## Input data
--
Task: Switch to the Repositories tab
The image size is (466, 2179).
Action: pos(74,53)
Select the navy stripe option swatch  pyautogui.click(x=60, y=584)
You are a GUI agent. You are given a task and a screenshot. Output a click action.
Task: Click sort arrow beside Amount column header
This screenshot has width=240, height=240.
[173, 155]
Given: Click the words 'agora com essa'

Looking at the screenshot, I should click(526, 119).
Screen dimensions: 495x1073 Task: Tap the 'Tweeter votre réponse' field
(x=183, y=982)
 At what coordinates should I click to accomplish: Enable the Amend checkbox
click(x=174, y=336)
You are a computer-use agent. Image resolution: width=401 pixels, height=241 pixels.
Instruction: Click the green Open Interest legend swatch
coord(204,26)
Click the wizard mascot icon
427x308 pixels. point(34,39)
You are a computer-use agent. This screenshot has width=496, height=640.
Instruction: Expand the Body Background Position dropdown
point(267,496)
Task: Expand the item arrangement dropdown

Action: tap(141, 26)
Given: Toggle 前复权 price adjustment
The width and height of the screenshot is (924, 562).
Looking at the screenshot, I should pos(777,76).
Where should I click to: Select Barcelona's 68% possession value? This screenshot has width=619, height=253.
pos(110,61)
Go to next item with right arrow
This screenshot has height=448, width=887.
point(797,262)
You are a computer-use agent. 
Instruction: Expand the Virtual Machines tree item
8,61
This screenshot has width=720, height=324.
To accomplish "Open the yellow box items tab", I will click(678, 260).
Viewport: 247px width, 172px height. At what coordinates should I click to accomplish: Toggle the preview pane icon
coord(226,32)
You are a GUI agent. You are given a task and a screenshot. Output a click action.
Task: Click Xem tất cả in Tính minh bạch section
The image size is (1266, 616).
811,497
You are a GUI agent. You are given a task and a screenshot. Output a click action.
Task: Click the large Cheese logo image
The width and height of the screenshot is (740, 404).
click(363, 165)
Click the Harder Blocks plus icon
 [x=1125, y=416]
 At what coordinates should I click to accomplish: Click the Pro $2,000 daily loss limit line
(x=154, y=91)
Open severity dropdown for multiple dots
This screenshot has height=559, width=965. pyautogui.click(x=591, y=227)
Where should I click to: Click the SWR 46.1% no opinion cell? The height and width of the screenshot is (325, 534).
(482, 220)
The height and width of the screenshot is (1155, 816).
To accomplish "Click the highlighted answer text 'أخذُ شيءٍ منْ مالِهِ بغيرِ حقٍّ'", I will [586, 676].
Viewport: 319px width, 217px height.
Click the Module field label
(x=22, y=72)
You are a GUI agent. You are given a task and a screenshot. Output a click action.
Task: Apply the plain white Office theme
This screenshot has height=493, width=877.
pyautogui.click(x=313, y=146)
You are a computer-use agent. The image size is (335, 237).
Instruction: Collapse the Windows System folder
--
Set down the data in full, word for word.

## Task answer
Task: Switch to the Repositories tab
The image size is (466, 2179).
Action: pos(74,53)
Select the navy stripe option swatch  pyautogui.click(x=60, y=584)
You are a GUI agent. You are given a task and a screenshot. Output a click action.
Task: Click sort arrow beside Amount column header
This screenshot has width=240, height=240.
[173, 155]
Given: Click the words 'agora com essa'

Looking at the screenshot, I should click(526, 119).
Screen dimensions: 495x1073 Task: Tap the 'Tweeter votre réponse' field
(x=183, y=982)
 At what coordinates should I click to accomplish: Enable the Amend checkbox
click(x=174, y=336)
You are a computer-use agent. Image resolution: width=401 pixels, height=241 pixels.
Instruction: Click the green Open Interest legend swatch
coord(204,26)
Click the wizard mascot icon
427x308 pixels. point(34,39)
You are a computer-use agent. This screenshot has width=496, height=640.
Instruction: Expand the Body Background Position dropdown
point(267,496)
Task: Expand the item arrangement dropdown

Action: tap(141, 26)
Given: Toggle 前复权 price adjustment
The width and height of the screenshot is (924, 562).
Looking at the screenshot, I should pos(777,76).
Where should I click to: Select Barcelona's 68% possession value? This screenshot has width=619, height=253.
pos(110,61)
Go to next item with right arrow
This screenshot has height=448, width=887.
point(797,262)
You are a computer-use agent. 
Instruction: Expand the Virtual Machines tree item
8,61
This screenshot has width=720, height=324.
To accomplish "Open the yellow box items tab", I will click(678, 260).
Viewport: 247px width, 172px height. At what coordinates should I click to accomplish: Toggle the preview pane icon
coord(226,32)
You are a GUI agent. You are given a task and a screenshot. Output a click action.
Task: Click Xem tất cả in Tính minh bạch section
The image size is (1266, 616).
811,497
You are a GUI agent. You are given a task and a screenshot. Output a click action.
Task: Click the large Cheese logo image
The width and height of the screenshot is (740, 404).
click(363, 165)
Click the Harder Blocks plus icon
 [x=1125, y=416]
 At what coordinates should I click to accomplish: Click the Pro $2,000 daily loss limit line
(x=154, y=91)
Open severity dropdown for multiple dots
This screenshot has height=559, width=965. pyautogui.click(x=591, y=227)
Where should I click to: Click the SWR 46.1% no opinion cell? The height and width of the screenshot is (325, 534).
(482, 220)
The height and width of the screenshot is (1155, 816).
To accomplish "Click the highlighted answer text 'أخذُ شيءٍ منْ مالِهِ بغيرِ حقٍّ'", I will [586, 676].
Viewport: 319px width, 217px height.
Click the Module field label
(x=22, y=72)
You are a GUI agent. You are given a task and a screenshot. Output a click action.
Task: Apply the plain white Office theme
This screenshot has height=493, width=877.
pyautogui.click(x=313, y=146)
You are a computer-use agent. The image size is (335, 237).
Instruction: Collapse the Windows System folder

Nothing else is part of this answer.